In one case that we will write more about later, a boy was put into placement where he reportedly died a week later of a drug overdose, despite repeated calls to the facility from his family and deep concern by his girlfriend, with whom the teenager was reportedly talking.

Thus far, the placement facility has reportedly not told the parents the name of the drug that killed their son, so it may or may not have been fentanyl. 

(We’ll have more on this painful case in a future investigation.)

In Jan. 2023 report, Probation Oversight Commissioners note that many kids’ rooms in Eastlake Juvenile Hall had “soap, Vaseline or some other type of opaque cream” smeared on the rooms’ windows, obstructing staff’s ability to do regular checks on the youth.

In the meantime, one more thing.  In the report released on Monday by members of the Probation Oversight Commission, staff working in certain units of Central Juvenile hall told the POC commissioners that, despite the fact that many of the kids they oversee appear to be able to acquire drugs without much trouble, the facility’s contraband checks are inconsistent. 

Such checks are supposed to take place “twice each shift,” said a staff member. But right now, according to the officer, there aren’t enough staff members on duty, which means that the required checks are being conducted only sporadically.

Matters are not helped—according to the commissioners— by the fact that, at the time of their visit, some of the windows into the kids’ rooms were covered in “soap, Vaseline or some other type of opaque cream,” thus “obstructing staff from checking in on youth” through a room’s “vertical window.”

Not good.

More as we know it.

****

Editor’s update:

On January 17, Supervisor Horvath’s office reached out to us to note that, at the end of the motion the supervisor authored, it directs Probation Chief Adolfo Gonzales, in consultation with County Counsel and the Department of Children and Family Services (DCFS), to report back to the board in writing in 120 days with an additional analysis that would look at the feasibility of making NARCAN “readily accessible” in the contracted placements—which would include emergency shelters and “short term residential temporary placements,” such as the facility where the boy we mentioned above reportedly died of a fatal overdose of a narcotic.

In other words, the board intends to have NARCAN available at all county facilities that house kids. This is a good thing.

4 Comments

  • It is common for youth to block the windows in their rooms with sheets. Staff instruct them to remove them, and often the youth become irritated and belligerent. They begin breaking windows and kicking doors, which creates a great disturbance. If the situation leads to having to restrain the youth to keep him from hurting himself, then the staff will be questioned on the use of force by management, child advocates, and yes, YOU WITNESS LA! This is a mess you have all created. These youths have become entitled and they know that staff were stripped of the tools necessary to provide structure by the aforementioned parties, along with the BOS.

  • Who cares. Let them do whatever they want. Thus is the world we live in now. Let them all out, whatever. Who really cares.

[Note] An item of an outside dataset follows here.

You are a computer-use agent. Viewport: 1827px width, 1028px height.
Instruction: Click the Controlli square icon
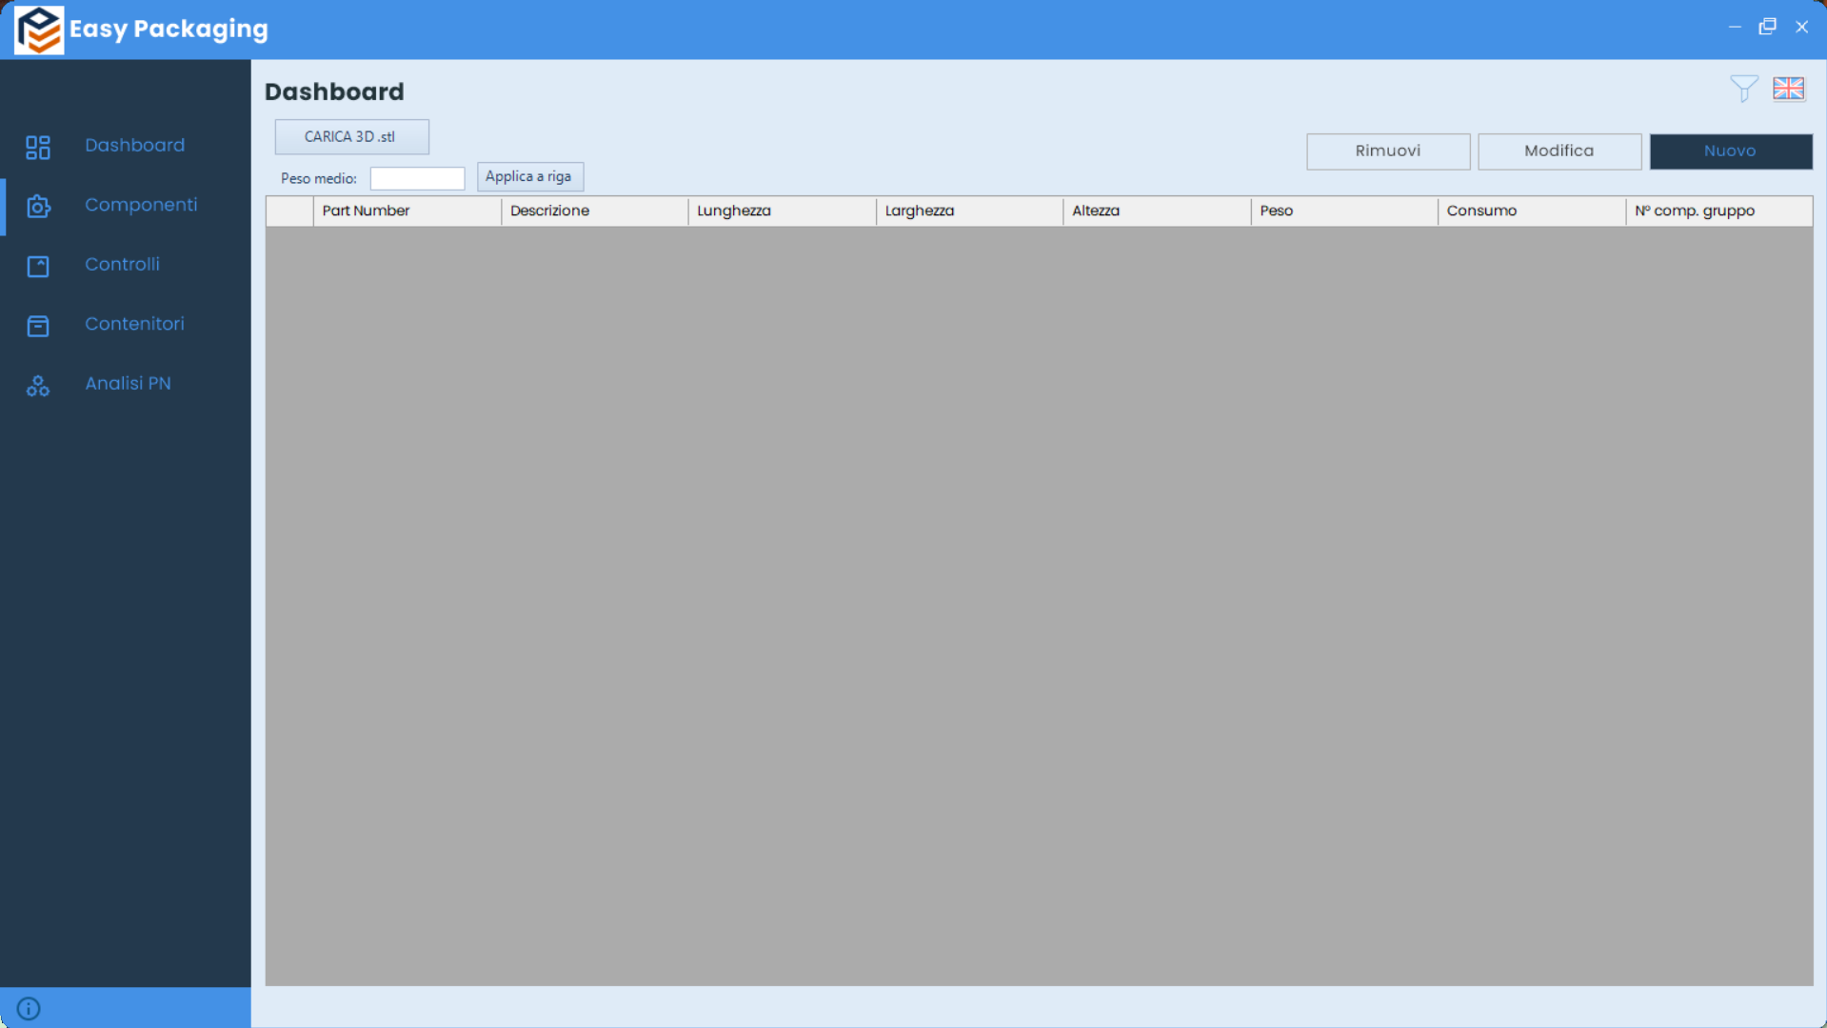38,266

  • Agree with Nuff many of the youth offenders have become entitled. There are no longer any consequences for the youth. It crazy to think that a youth offender can assault a staff member and have little to no consequence. All of you individuals who speak negative about the officers should try putting on the khaki and blue, and attempt to work a shift.

  • I agree with Nuff! I worked for the department of corrections and rehabilitation for 15 years and it is a complete mess now too bad djj is closing and county and juvenile hall will now have to put up with everything that we put up with. Every tool has been taken away but people wonder y crime is so high.